- TRABAJO POR REALIZAR
Continúa el texto sobre el automóvil privado y el trato de los jóvenes a partir de su última frase.

Como no salgo de mi asombro, me
parece necesario insistir en que el automóvil privado es el único responsable
de que estemos respirando mierda en las ciudades y que cualquier medida que
limite su uso debe primar sobre cualquier otra consideración. Pongo otro
ejemplo: los nuevos parkímetros que ha instalado la señora Botella, en los que
ha de teclearse la matrícula y el aparato te cobra más o menos según el coche
esté registrado en la base de datos municipal como eléctrico, híbrido,
gasolina, diesel, todoterreno, etc. A mi interlocutora ya no hay quien la pare:
con el brazo en alto vuelve a proclamar su disconformidad: –Osá-vale-osá: que
los pobres, que no tenemos dinero para cambiar de coche, encima vamos a tener
que pagar más por aparcar en la calle. Es más de lo que estoy dispuesto a
soportar. La miro fijamente a los ojos y compongo mi sonrisa más mefistofélica: –Exactamente.
Yo, como soy rico, me acabo de comprar un híbrido y, desde entonces, pago menos
por aparcar en el centro.
Al ver el cariz que está tomando
la disputa, la profesora, que estaba sentada en la última fila, se levanta,
viene a mi lado y pide por favor que las preguntas se dejen para el final de la
clase. La chica sigue rezongando en voz alta, dirigiéndose a su paciente
compañero, por lo que, con cara de mala uva, le digo que, cuando termine ella
de hablar, continuaré yo mi charla, porque no puedo forzar más la voz.
Se pone aun más colorada por el cabreo, sopla su chicle hasta formar una pompa
gigantesca y la hace explotar con un brillo de odio en los ojos. Fin de la
historia. Al acabar la clase hubo muchas preguntas, pero esta señorita no tuvo
a bien hacer ninguna más.
Son sólo unos ejemplos de lo que les
venía diciendo. A los jóvenes de las tres historias (incluso el que me dice que
si es el mismo café que ya le he pedido) no les han enseñado en sus casas a
mostrar más respeto a un sexagenario con bigote blanco, que se ha dirigido a
ellos en actitud cívica, tranquila y respetuosa. Es parte del mundo que viene y
lo siento. Mis hijos no son así, se lo aseguro.
¡Qué paciencia Miluco!. Estas historias son las que más me gustan y consiguen hacerme reir, aunque ya sabes que con todas disfruto mucho, pero me obligan a pregunarte cómo es posible que después de ello persistas en tu natural optimismo.

- SEGMENTO DE DATOS
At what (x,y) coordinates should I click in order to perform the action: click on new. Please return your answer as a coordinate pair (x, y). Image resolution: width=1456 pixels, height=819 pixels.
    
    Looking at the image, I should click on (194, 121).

- RESPUESTA ESPERADA
ResponderEliminarMis hijos tampoco son así, porque no me he atrevido a arriesgar tanto.
Aprovecho para comunicarte que en tu ausencia por países del norte, con magnífica crónica viajera que más parece aventurera, se publicó un artículo de Javier Cercas en el dominical de El País del día 16 de Noviembre, que te recomiendo con todo interés pues da una explicación sobre literatura y novela que me parece magistral y estoy seguro de que, si no lo has leído, te gustará. Al leerlo yo no pude por menos que acordarme de tí.
Desde el noroeste un abrazo, Alfred.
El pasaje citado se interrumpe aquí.